While the adjustment was difficult for everyone, it was especially tough on Brown, as he had to acclimate with people he couldn’t even see in person He didn’t even get to practice with the group until a few months after joining.
The band met over Zoom on a weekly basis, exchanging voice memos back and forth to piece together separately recorded demos. They also tackled aspects of the band they’d been ignoring before. They improved their social media presence (it was practically non-existent before), found management, and applied for every grant they thought themselves qualified for in an effort to survive. “We actually started to get more done than we did pre-pandemic,” said Scott.
Soon enough, their hard work began to pay off. Throughout the fall, winter, and into the spring of the pandemic’s second year, their grants for recording started to come through, their following on Instagram quadrupled, and they began to formulate a definitive tracklist for their upcoming album, Floor Turned Blue.
As restrictions were lifted, Frankie the Pig finally made its return on Aug. 12, 2021. The band performed at the Supermarket bar in Kensington. While their excitement was at an all time high, so too were their nerves. “We actually started to worry in the weeks leading up to the show that nobody would even show up,” said O’Meara.
There was no reason to worry. The show sold out weeks in advance. Before they even graced the stage, the crowd began to chant their name. None of the other three groups that performed received such a welcome. “It was probably one of the most energetic shows I’d ever been to,” said long-time fan Andrew Daurio.
Scott was struck by the support. “It was really amazing to see that the community hadn’t forgotten about us,” he said. “It motivated me to keep pushing forward.”
The next month, on Sept. 18, Frankie the Pig played Lee’s Palace, one of Toronto’s most historic venues. As Scott walked through the entrance, he noticed a plaque hanging on the wall in the hallway, listing the names of the famous bands that had played before him. Etched into the gold were names such as Nirvana, Pearl Jam, and Radiohead. He froze for a second, the implications of his upcoming performance just starting to set in. This was a stage he’d dreamed of performing on since he was a kid. The band walked onto the stage for sound check, but Scott remained in place for a moment, his emotions beginning to take hold. For the first time in a long time, Scott felt “like I was on the right track.”

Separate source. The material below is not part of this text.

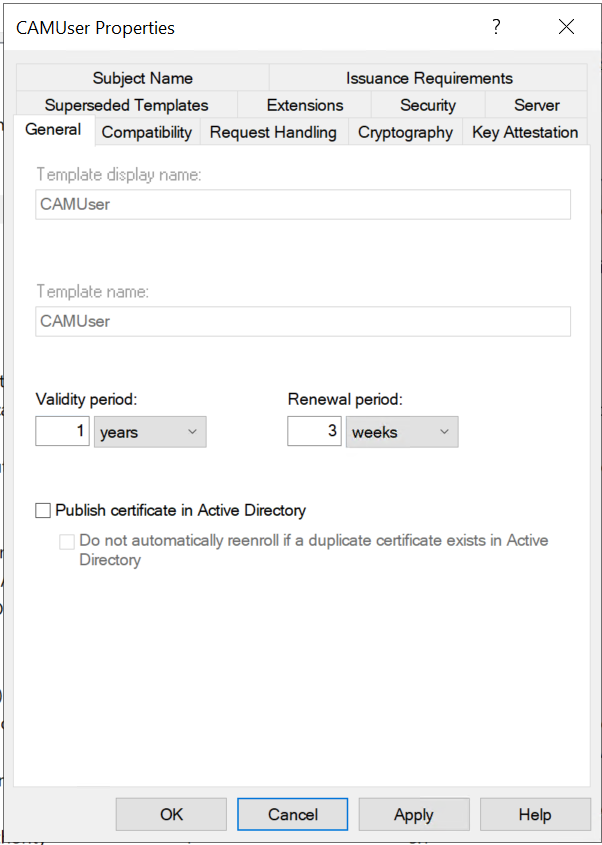Image resolution: width=602 pixels, height=845 pixels.
Task: Open the Key Attestation tab
Action: (525, 132)
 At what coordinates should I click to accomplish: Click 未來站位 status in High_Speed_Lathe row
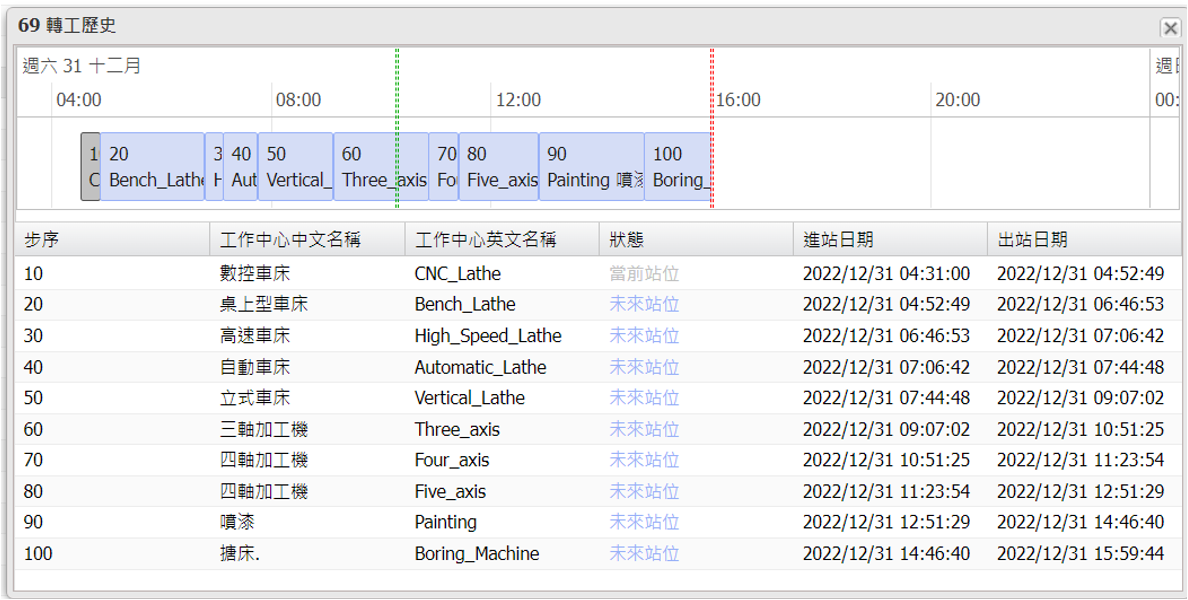(x=644, y=336)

Still, the show “didn’t really feel like it was supposed to.” It was, after all, still a pandemic. Government restrictions meant everyone wore masks, the venue was limited to one-quarter of its regular capacity, and everyone was required to remain seated.
Frankie the Pig only played a couple more shows before the Omicron variant sent the province back into lockdown. Where Scott once might have found the lockdown demoralising, now he felt frustrated but less anxious.

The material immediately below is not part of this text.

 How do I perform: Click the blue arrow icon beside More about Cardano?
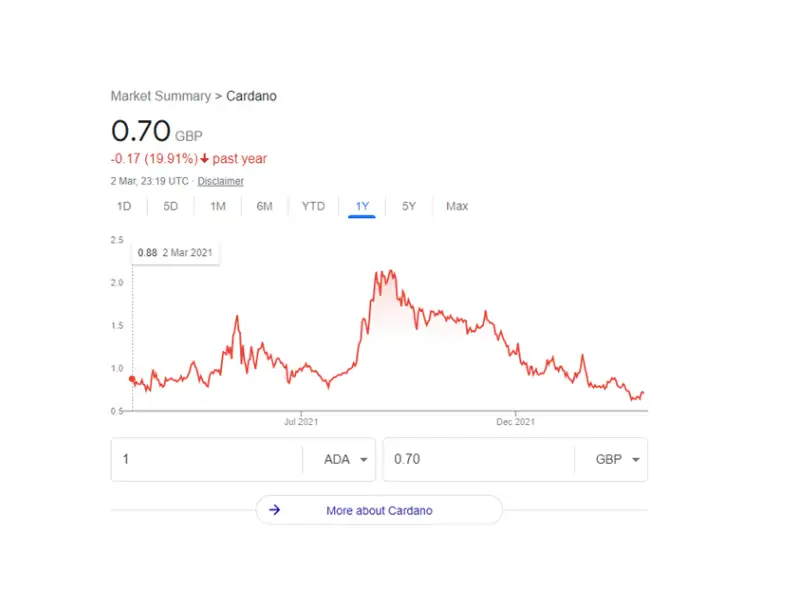pyautogui.click(x=275, y=510)
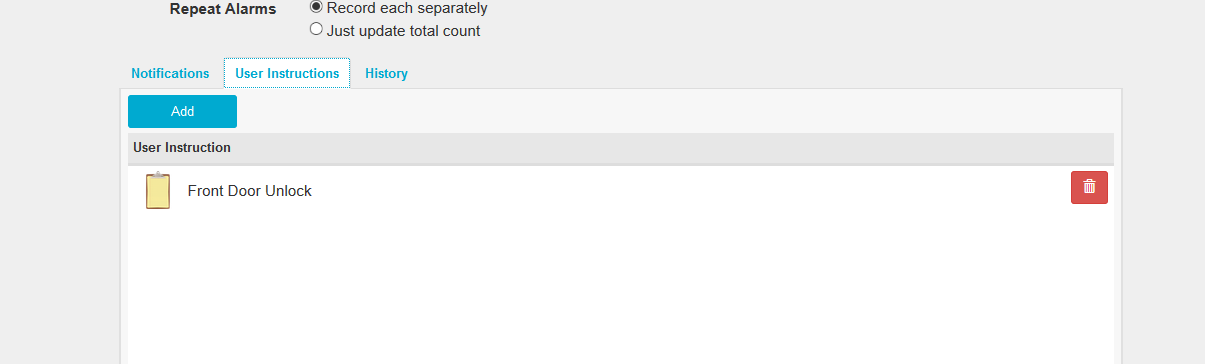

“I’m not worried about it in the same way I was with the first,” he said, “but it just sucks because in my eyes we were just getting started.”
Think of the pandemic like a filtration process for bands, says Jonathan Bunce, executive director at Wavelength Music. “Those who managed to stick it out are the ones that are truly dedicated to their craft,” said Bunce. “Music is what they’re meant to be doing.”
That, Scott believes wholeheartedly now. He’s confident Frankie the Pig can endure any challenge at this point. At the beginning of March, prior to the government’s decision to lift most restrictions, Scott smiled when I asked — if given the chance — he’d change anything from the last two years.
“The pandemic gave us the time and perspective we needed to re-evaluate who we are and what our goals are,” he said, “we’ve all become better musicians because of it.”